(Entries taken from a collection)
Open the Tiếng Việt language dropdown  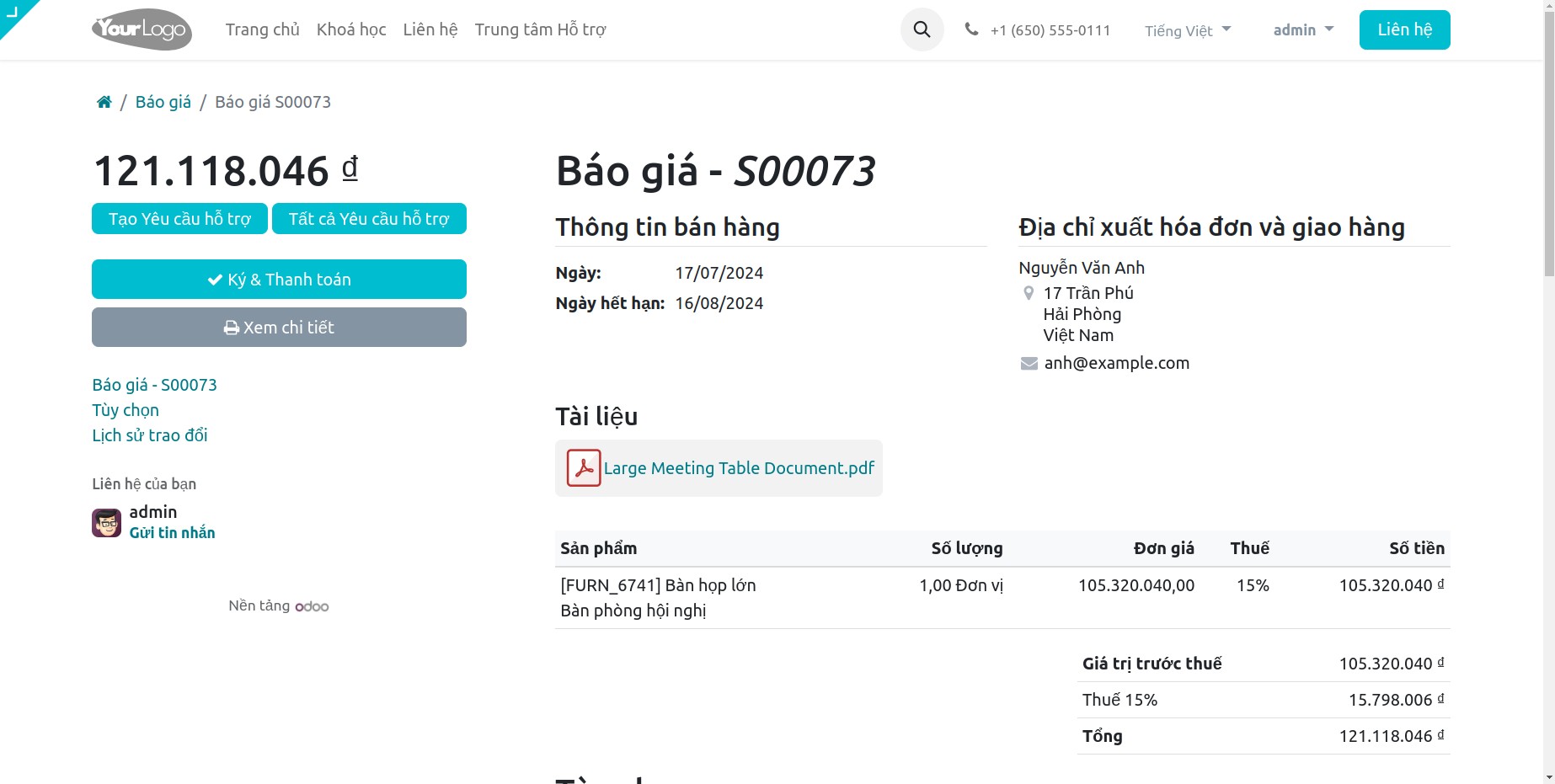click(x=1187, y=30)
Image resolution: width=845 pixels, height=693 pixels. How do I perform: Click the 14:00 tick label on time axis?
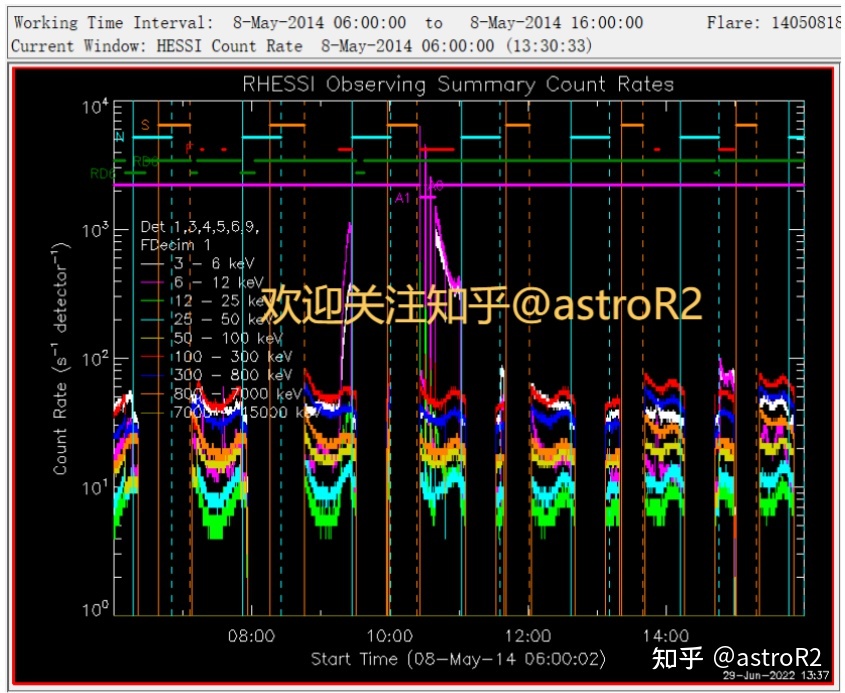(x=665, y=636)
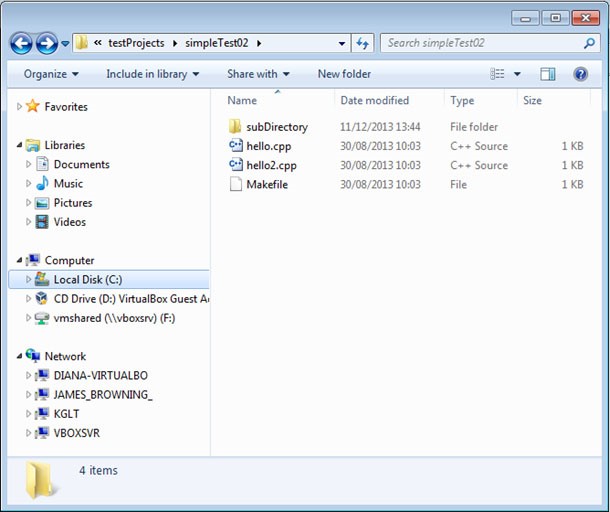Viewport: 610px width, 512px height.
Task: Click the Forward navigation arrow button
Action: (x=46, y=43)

**What you need to do:** Please edit the entries from the line containing "Image resolution: width=845" through the last entry, both ends included, so that "tick label" becomes "tick mark" and nothing else changes. Give only those lines, without the pictures.

**Response to this exercise:**
Image resolution: width=845 pixels, height=693 pixels. How do I perform: Click the 14:00 tick mark on time axis?
(x=665, y=636)
Viewport: 610px width, 512px height.
Task: Click the Forward navigation arrow button
Action: (x=46, y=43)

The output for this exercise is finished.